----- PROVIDED RECORDS

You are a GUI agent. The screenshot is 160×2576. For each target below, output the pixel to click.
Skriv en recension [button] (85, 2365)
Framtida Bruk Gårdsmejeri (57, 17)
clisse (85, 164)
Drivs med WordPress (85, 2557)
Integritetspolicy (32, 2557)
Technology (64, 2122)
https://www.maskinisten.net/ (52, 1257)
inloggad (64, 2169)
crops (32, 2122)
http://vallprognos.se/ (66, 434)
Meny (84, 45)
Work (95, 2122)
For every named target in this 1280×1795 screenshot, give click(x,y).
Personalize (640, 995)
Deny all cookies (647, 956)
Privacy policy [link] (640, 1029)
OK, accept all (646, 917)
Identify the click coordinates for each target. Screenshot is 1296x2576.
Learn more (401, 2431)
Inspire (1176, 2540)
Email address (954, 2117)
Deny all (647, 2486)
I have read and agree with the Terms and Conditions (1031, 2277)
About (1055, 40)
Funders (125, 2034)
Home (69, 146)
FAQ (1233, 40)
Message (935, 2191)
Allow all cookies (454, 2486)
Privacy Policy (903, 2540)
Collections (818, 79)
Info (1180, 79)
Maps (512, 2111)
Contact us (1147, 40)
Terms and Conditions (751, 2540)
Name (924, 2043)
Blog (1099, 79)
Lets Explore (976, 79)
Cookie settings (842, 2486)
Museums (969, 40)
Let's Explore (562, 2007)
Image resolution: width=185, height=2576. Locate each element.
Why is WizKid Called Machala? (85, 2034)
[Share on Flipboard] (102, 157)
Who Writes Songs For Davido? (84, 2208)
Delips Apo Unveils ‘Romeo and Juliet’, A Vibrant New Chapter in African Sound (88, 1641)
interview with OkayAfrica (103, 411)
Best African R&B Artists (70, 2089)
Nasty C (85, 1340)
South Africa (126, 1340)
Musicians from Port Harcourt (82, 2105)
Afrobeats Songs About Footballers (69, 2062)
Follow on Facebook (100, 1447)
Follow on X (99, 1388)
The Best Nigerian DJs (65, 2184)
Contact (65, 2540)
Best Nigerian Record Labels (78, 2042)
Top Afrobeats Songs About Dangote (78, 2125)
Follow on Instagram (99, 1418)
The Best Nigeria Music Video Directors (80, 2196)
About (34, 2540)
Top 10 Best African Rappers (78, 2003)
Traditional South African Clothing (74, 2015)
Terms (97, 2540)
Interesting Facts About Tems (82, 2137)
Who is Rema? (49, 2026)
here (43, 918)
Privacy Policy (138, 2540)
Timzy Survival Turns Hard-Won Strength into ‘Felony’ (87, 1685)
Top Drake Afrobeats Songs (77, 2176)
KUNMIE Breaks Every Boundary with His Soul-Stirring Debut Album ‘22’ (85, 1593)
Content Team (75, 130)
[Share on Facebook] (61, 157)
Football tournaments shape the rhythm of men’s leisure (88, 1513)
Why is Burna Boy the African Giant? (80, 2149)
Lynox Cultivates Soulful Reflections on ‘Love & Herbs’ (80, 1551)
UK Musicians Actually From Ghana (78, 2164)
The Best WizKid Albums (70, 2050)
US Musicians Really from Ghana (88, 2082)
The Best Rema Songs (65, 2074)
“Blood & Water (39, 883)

----------

§ **TASK TO COMPLETE**:
When you write the entries out again, keep every word and mark exactly as it is.

§ **ANSWER TO THIS EXERCISE**:
You are a GUI agent. The screenshot is 160×2576. For each target below, output the pixel to click.
Skriv en recension [button] (85, 2365)
Framtida Bruk Gårdsmejeri (57, 17)
clisse (85, 164)
Drivs med WordPress (85, 2557)
Integritetspolicy (32, 2557)
Technology (64, 2122)
https://www.maskinisten.net/ (52, 1257)
inloggad (64, 2169)
crops (32, 2122)
http://vallprognos.se/ (66, 434)
Meny (84, 45)
Work (95, 2122)
For every named target in this 1280×1795 screenshot, give click(x,y).
Personalize (640, 995)
Deny all cookies (647, 956)
Privacy policy [link] (640, 1029)
OK, accept all (646, 917)
Identify the click coordinates for each target. Screenshot is 1296x2576.
Learn more (401, 2431)
Inspire (1176, 2540)
Email address (954, 2117)
Deny all (647, 2486)
I have read and agree with the Terms and Conditions (1031, 2277)
About (1055, 40)
Funders (125, 2034)
Home (69, 146)
FAQ (1233, 40)
Message (935, 2191)
Allow all cookies (454, 2486)
Privacy Policy (903, 2540)
Collections (818, 79)
Info (1180, 79)
Maps (512, 2111)
Contact us (1147, 40)
Terms and Conditions (751, 2540)
Name (924, 2043)
Blog (1099, 79)
Lets Explore (976, 79)
Cookie settings (842, 2486)
Museums (969, 40)
Let's Explore (562, 2007)
Image resolution: width=185, height=2576. Locate each element.
Why is WizKid Called Machala? (85, 2034)
[Share on Flipboard] (102, 157)
Who Writes Songs For Davido? (84, 2208)
Delips Apo Unveils ‘Romeo and Juliet’, A Vibrant New Chapter in African Sound (88, 1641)
interview with OkayAfrica (103, 411)
Best African R&B Artists (70, 2089)
Nasty C (85, 1340)
South Africa (126, 1340)
Musicians from Port Harcourt (82, 2105)
Afrobeats Songs About Footballers (69, 2062)
Follow on Facebook (100, 1447)
Follow on X (99, 1388)
The Best Nigerian DJs (65, 2184)
Contact (65, 2540)
Best Nigerian Record Labels (78, 2042)
Top Afrobeats Songs About Dangote (78, 2125)
Follow on Instagram (99, 1418)
The Best Nigeria Music Video Directors (80, 2196)
About (34, 2540)
Top 10 Best African Rappers (78, 2003)
Traditional South African Clothing (74, 2015)
Terms (97, 2540)
Interesting Facts About Tems (82, 2137)
Who is Rema? (49, 2026)
here (43, 918)
Privacy Policy (138, 2540)
Timzy Survival Turns Hard-Won Strength into ‘Felony’ (87, 1685)
Top Drake Afrobeats Songs (77, 2176)
KUNMIE Breaks Every Boundary with His Soul-Stirring Debut Album ‘22’ (85, 1593)
Content Team (75, 130)
[Share on Facebook] (61, 157)
Football tournaments shape the rhythm of men’s leisure (88, 1513)
Why is Burna Boy the African Giant? (80, 2149)
Lynox Cultivates Soulful Reflections on ‘Love & Herbs’ (80, 1551)
UK Musicians Actually From Ghana (78, 2164)
The Best WizKid Albums (70, 2050)
US Musicians Really from Ghana (88, 2082)
The Best Rema Songs (65, 2074)
“Blood & Water (39, 883)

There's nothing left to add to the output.